Livres e tranquilos, como peixes dentro de água ou, melhor dizendo, como Viriatos em plena guerra.
Levados ao colo pelo espírito de rendição, mudança e lealdade às suas gentes, os academistas entraram num campo matinal com sotaque do Norte, onde morava até então o conquistador do pelotão da frente da tabela classificativa. Penafiel, de seu nome, encarava-nos no Municipal 25 de abril sem qualquer derrota para o campeonato na presente temporada, mas com mais 120 minutos nas pernas, após a eliminação caseira da Taça na passada segunda-feira. O líder partia em vantagem teórica mas, deste lado, existiam contas a acertar com o destino e com a sorte. E que melhor forma de o fazer, senão numa manhã de névoa, onde as somas e subtrações do passado estavam em jogo?
O começo da batalha desenrolou-se em todos os pontos possíveis do seu campo. No meio-campo, na defesa ou na metade atacante, os duelos pela posse iam intensificando-se até às primeiras duas aproximações das balizas: aos oito, Clóvis cabeceou frouxo antes de, 11 minutos depois, disparar com pólvora seca um remate fácil para o guardião Manuel Baldé.
A resposta dos da casa apareceu entre nuvens em cima da primeira meia hora, mas o remate de João Silva subiu demasiado e não afetou o nosso príncipe esloveno entre os postes. No entanto, os bravos viseenses eram mais intensos, tinham mais bola e trocavam-na melhor entre si. Yuri Araújo, de braçadeira envergada, conduzia as operações lá na frente, mas nem um segundo cabeceamento de André Clóvis aos 33 (o que seria se marcasse neste minuto), nem o facto de ter aparecido, em cima dos 45, frente a frente com o guarda-redes penafidelense, foram capazes de mudar o rumo dos acontecimentos do primeiro tempo.
0-0 e tudo para os balneários.
A segunda parte prometia tudo aquilo que conseguíssemos desejar ao intervalo, e quem pediu dois golos sem resposta teve a sorte grande. Apesar da boa entrada do Penafiel, com oportunidades nos pés de Gabriel Barbosa, Robinho e João Miguel, o Académico mantinha a superioridade na posse e, acima de tudo, inverteu uma tendência de brutal importância no seu jogo: a tranquilidade e coesão defensivas. Serenos e conscientes da sua valia, vislumbraram a investida contrária, sustendo a respiração e unindo esforços, aspetos que reconstruiram a muralha Beirã.

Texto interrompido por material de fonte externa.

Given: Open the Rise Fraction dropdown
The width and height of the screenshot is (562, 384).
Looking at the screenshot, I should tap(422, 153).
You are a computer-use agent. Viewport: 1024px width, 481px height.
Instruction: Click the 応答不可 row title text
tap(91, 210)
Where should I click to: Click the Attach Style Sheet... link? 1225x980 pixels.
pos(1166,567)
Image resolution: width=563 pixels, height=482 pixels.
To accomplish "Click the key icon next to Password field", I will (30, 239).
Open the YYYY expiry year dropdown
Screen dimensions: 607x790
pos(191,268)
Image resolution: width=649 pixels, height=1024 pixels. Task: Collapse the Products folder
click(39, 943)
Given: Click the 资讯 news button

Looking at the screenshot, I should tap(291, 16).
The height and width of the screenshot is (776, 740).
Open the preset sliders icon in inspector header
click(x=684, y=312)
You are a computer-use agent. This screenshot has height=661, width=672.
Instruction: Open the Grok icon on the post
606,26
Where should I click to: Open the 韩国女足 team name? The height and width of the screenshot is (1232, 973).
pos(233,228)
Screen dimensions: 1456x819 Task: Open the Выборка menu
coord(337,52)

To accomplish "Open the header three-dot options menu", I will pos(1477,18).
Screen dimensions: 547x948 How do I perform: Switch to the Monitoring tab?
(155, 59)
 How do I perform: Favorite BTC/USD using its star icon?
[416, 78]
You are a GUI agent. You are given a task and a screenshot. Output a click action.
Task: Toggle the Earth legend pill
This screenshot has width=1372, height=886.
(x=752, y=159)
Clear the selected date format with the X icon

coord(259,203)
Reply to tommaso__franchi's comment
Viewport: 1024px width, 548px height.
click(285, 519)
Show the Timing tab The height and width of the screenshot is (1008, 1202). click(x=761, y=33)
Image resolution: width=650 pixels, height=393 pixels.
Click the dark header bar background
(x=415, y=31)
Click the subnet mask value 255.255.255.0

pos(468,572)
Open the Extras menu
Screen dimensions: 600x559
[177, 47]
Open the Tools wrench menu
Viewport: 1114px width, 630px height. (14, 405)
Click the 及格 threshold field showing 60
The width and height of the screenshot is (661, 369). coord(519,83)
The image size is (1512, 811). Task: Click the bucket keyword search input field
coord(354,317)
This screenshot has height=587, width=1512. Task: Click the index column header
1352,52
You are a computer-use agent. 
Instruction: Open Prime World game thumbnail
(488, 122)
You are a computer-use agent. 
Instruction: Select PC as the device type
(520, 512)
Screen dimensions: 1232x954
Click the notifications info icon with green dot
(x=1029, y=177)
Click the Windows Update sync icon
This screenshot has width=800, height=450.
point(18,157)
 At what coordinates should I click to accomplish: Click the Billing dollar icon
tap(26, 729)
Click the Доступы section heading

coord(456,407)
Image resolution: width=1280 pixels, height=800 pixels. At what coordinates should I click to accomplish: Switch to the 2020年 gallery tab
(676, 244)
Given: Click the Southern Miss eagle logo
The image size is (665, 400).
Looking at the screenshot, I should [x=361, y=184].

Podendo respirar de novo, era hora de responder em força e, a quinze minutos do fim, o grito mais bonito do futebol foi entoado com sotaque academista. Numa enormíssima jogada coletiva, Samba Koné fez o esférico sobrevoar até ao lado direito do movimento ofensivo, onde Paulinho surgiu em pezinhos de lã. O lateral subiu à linha final e levou na frente tudo e todos, até cruzar para uma defesa incompleta do guarda-redes, que precedeu o desvio final de André Clóvis para o 0-1.
Impotentes nos minutos seguintes, os nortenhos não mais ameaçaram a baliza de Gril, que de longe viu, aos 87 minutos, a estocada final. De um livre lateral de Gautier, Sori Mané ganhou na dividida aérea, que levou a bola à altura perfeita. Sem deixá-la cair, e com recurso ao pior pé (o esquerdo), Samba Koné rematou de primeira e fuzilou (quase literalmente) a baliza adversária, completando a sua estreia a marcar pelo Académico de Viseu em jogos oficiais.
A cereja no topo do bolo só ficou corretamente colocada quando, no jogo em que Yuri Araújo se tornou no internacional com mais jogos de sempre pelo emblema beirão (195), Simão Silva também conheceu um dos momentos da sua jovem carreira: após a estreia pela equipa principal na Taça de Portugal, cumpriu hoje o primeiro jogo nas competições profissionais.
Esta é uma história de luta, confiança, competência mas, sobretudo, de liberdade. Liberdade de pensamento, de qualidade, liberdade das amarras do passado. Liberdade de acreditarmos de, no futuro, sermos e sonharmos com o que quisermos. Fiquem desse lado e esperem pelos próximos episódios. Avante, Académico.